TO BE DONE:
**a.** Reproduce the text of the reader reviews of The Bullet Collection between "Rating: 3 stars" and "book for you!", inclusive.
**b.** Extend the reader reviews of The Bullet Collection with the next part, picking up after their final line.

PROVIDED PASSAGE:

↓

Review: Her prose is crystalline and delicate, and through her words, the beauty and aching of a life in transition glimmer like cut glass. Her young narrator, Marianna, yearns to construct definitions of home, living and loving that fit the ground beneath her feet. With an astute awareness of the brokenness within and around each of us, Marianna echoes truth in gorgeous and alarming ways. At once wistful, stunning and heartbreaking, Patricia's characters have reached me at unforgettable depths, and i strongly recommend this book... her GLCA New Writers award is well deserved! Find out for yourself!

Rating: 5 stars
Summary: Haunting--and timely
Review: I bought this book after wandering into a reading given by the author--although it isn't an easy read, the effort is rewarded many times over, with Ms Ward's emotion caming through on every page. She obviously poured quite a bit of her life into the book, and the emotion tranlates to a haunting story of relationships and familial connections in a time of war. I found this especially timely against the background of our involvement in Iraq, when so often I am preoccupied with thoughts of the future. The Bullet Collection reminds us of the real people and continuing effect of war on children and the adults they become.

Rating: 3 stars
Summary: Strong and beautiful prose but....
Review: Ms. Ward's prose is haunting, beautiful and heart breaking in it simplicity and power. The descriptive passages about Lebanon and the war are exquisite. The characters, apart from the narrator, never fully come to life and remain very two dimensional. The novel does not stand as a cohesive work despite the obvious talent of the author and her beautiful prose.

Rating: 5 stars
Summary: Review of the Bullet Collection
Review: Readers will feel nourished by the exquisite prose of this novel!

The Bullet Collection is an incredibly moving story set during the Lebanese civil war. The narrative chronicles the persistant influence the war has on a loving family.

If you've ever wondered what it's like to be a civilian in a city at war, this is the book for you!

↑

INFORMATION PROVIDED:
↓

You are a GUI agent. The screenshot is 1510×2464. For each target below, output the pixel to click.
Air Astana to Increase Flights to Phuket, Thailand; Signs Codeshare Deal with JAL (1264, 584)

↑

ANSWERS TO THE TASKS:
**a.**
Rating: 3 stars
Summary: Strong and beautiful prose but....
Review: Ms. Ward's prose is haunting, beautiful and heart breaking in it simplicity and power. The descriptive passages about Lebanon and the war are exquisite. The characters, apart from the narrator, never fully come to life and remain very two dimensional. The novel does not stand as a cohesive work despite the obvious talent of the author and her beautiful prose.

Rating: 5 stars
Summary: Review of the Bullet Collection
Review: Readers will feel nourished by the exquisite prose of this novel!

The Bullet Collection is an incredibly moving story set during the Lebanese civil war. The narrative chronicles the persistant influence the war has on a loving family.

If you've ever wondered what it's like to be a civilian in a city at war, this is the book for you!

**b.**
Rating: 5 stars
Summary: Praise for The Bullet Collection
Review: The author of this book takes the reader through a wonderful series of images, most of them haunting, but all of them sending thoughtful sparkles through the mind, like a tart juice. It is refreshing, but it wakes you up. From the first page, the reader is confronted with a paradox. The story is told by Marianne who is dangerously depressed, but it is also Marianne who is telling the story in a beautifully competent way. So, hope and despair are mixed from the beginning. Once started, it is difficult to put down. Get it, and treat yourself to some real thinking.

Rating: 5 stars
Summary: memory and war
Review: This is one of the most honest, evocative books I've ever read on how it is to grow up in war ... every day we're seeing images of war, but rarely do we confront with such bare honesty the destruction visited on families and children. This book isn't an easy read, but the writing is so lyrical and beautiful you're pulled along almost helplessly ... into a violent, unpredictable world few of us can imagine, traveling the narrator Marianna's difficult journey in her effort to somehow come to grips with her past. The layering of past with present is so skillfully done, the reader experiences memory the way it really happens, the way our lives are made up of layers that communicate with one another all the time. I'd recommend this book to anyone who is a serious reader. It is brilliant.